Instructions to follow —
Your copy should begin with the line containing "Open the demo-graffiti-live4 dashboard", end with the line containing "Toggle Show audio flow checkbox", match the listing below exactly, and contain no pictures.

Exercise materials —

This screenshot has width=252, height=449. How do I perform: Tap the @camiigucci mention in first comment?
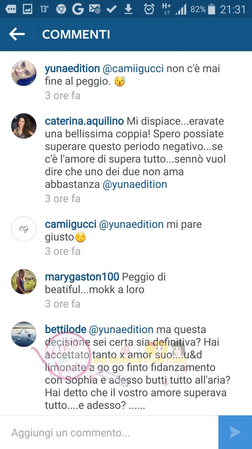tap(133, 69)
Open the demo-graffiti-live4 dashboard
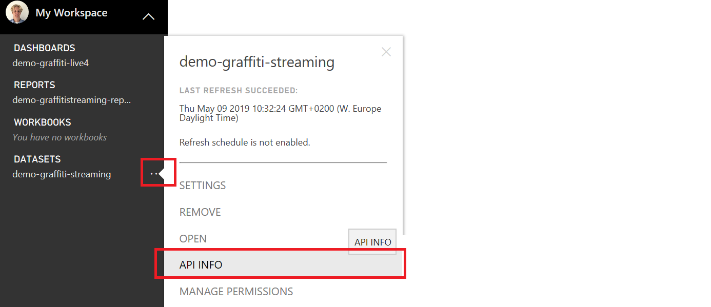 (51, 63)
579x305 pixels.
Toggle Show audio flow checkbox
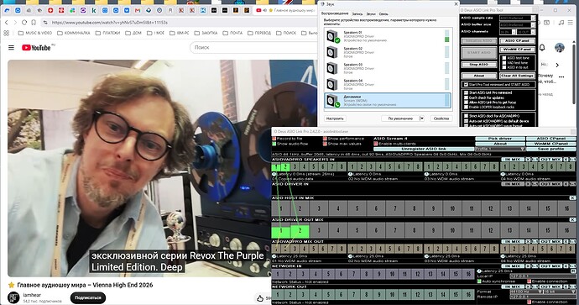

--

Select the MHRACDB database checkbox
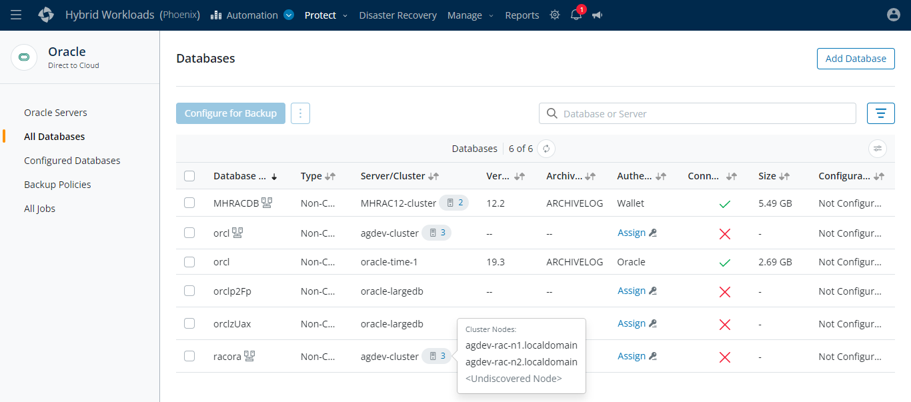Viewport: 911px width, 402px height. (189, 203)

Output of the task —
Open the demo-graffiti-live4 dashboard
 (51, 63)
579x305 pixels.
Toggle Show audio flow checkbox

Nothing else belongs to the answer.